Lesson 15

Python and Text Files

Open, read, and write plain text files — the canonical Python pattern, plus pathlib and a few habits that save you bugs later.

Text files are the foundation of any DH project. You’ll save scraped pages to them, ship transcripts as them, build corpora out of folders full of them. Lesson 28 goes deeper on storage strategy. This lesson is about the basic moves: opening a file, reading from it, writing to it, and doing it safely.

What counts as a “text file”

A text file is a file whose contents are human-readable characters — usually a .txt, but the same techniques work for .csv, .json, .xml, .md, .html, .py, and any other text-shaped extension. The opposite is a binary file (images, audio, PDFs, Excel .xlsx), which needs a specialized library to interpret.
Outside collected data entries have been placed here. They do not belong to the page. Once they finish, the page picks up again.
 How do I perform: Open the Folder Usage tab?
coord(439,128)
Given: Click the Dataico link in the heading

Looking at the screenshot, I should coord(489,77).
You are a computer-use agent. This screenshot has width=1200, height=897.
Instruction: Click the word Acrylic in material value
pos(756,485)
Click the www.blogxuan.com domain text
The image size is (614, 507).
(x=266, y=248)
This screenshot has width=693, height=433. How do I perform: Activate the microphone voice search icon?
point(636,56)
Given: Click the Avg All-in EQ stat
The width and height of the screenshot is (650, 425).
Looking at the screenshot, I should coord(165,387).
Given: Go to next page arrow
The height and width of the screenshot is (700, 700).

Plain text files don’t have any built-in structure. They’re just a long string. Whether the string represents a manuscript, a list of names, or a CSV row depends entirely on how you read it.
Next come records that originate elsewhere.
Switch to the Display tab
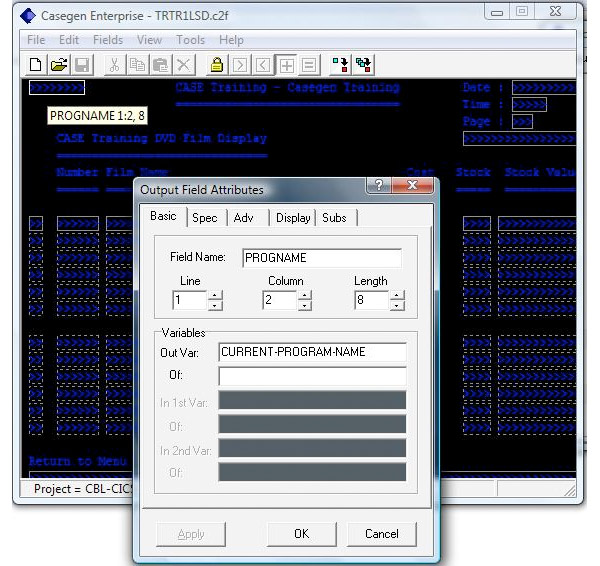The height and width of the screenshot is (566, 600). click(293, 218)
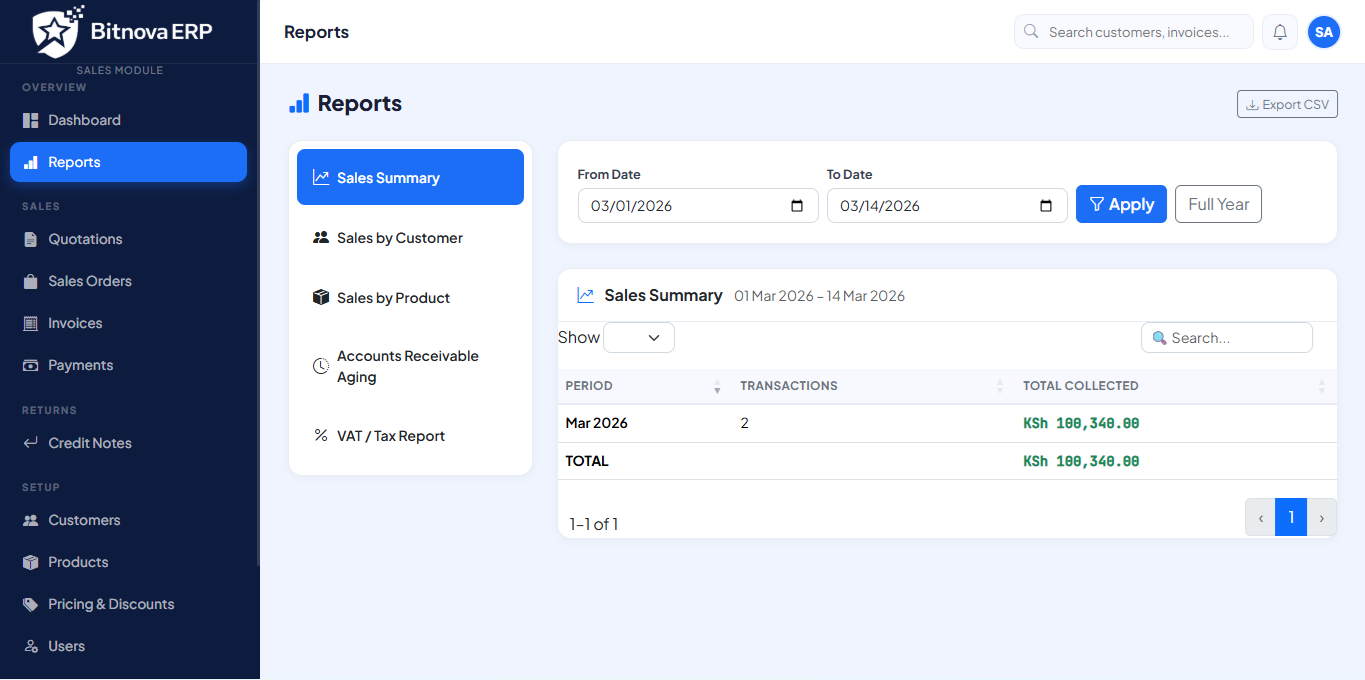Screen dimensions: 1365x680
Task: Click the notification bell icon
Action: pos(1280,32)
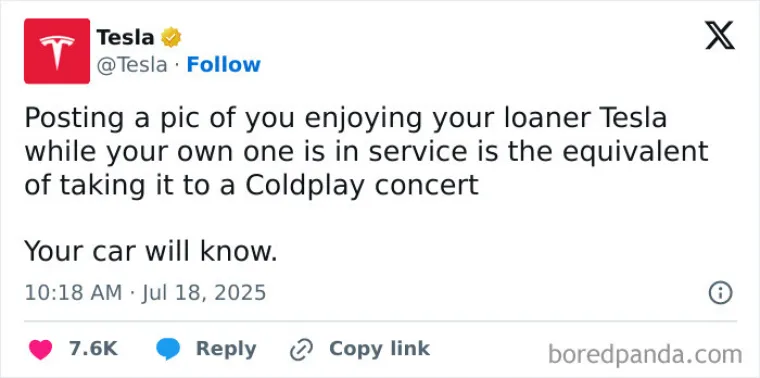Image resolution: width=760 pixels, height=378 pixels.
Task: Select the Reply label
Action: click(226, 349)
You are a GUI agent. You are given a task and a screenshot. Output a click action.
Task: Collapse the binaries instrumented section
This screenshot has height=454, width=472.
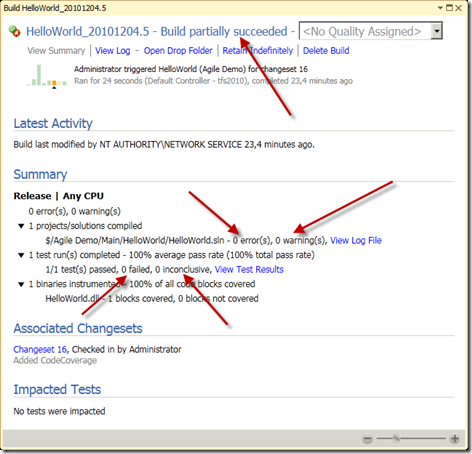21,284
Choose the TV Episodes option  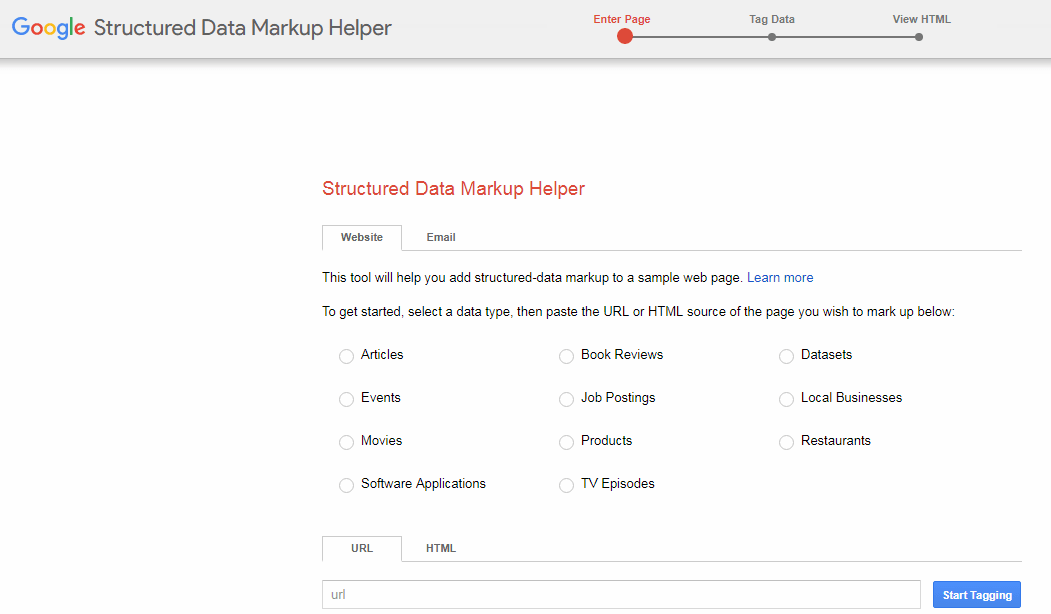coord(567,485)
Opening a file with `with`

The modern, correct way to open a file in Python is the with statement. It guarantees the file is closed when you leave the block, even if an exception happens midway through.

with open("text.txt", "w", encoding="utf-8") as f:
    f.write("Hello, world.\n")

Read it as: “open text.txt for writing, give me a handle bound to the name f, and at the end of this block, close it for me.” Forgetting to close a file is a real bug — it can lose data, leak file descriptors, and confuse other programs that try to read the same file. with makes the bug impossible.

A few things every line of file-handling code should have:

encoding="utf-8". Always. The default differs by operating system and is occasionally not UTF-8 on Windows. Specifying it explicitly makes your script work the same everywhere and on every text in any language.
A meaningful mode ("r", "w", "a", etc. — see below).
A real path or filename. If the file isn’t in the current directory, give the full path or use pathlib.

File modes

The second argument to open is the mode. Six combinations cover almost everything:

Mode	Reads?	Writes?	Truncates if exists?	Creates if missing?
`r`	yes	no	no	no (errors)
`r+`	yes	yes	no	no (errors)
`w`	no	yes	yes	yes
`w+`	yes	yes	yes	yes
`a`	no	yes (appends)	no	yes
`a+`	yes	yes (appends)	no	yes

The big distinction is w* destroys existing content the moment you open the file. If you open a 200-page corpus in "w" mode, it’s gone. Use "a" or "a+" while learning, and reach for "w" only when you mean to overwrite.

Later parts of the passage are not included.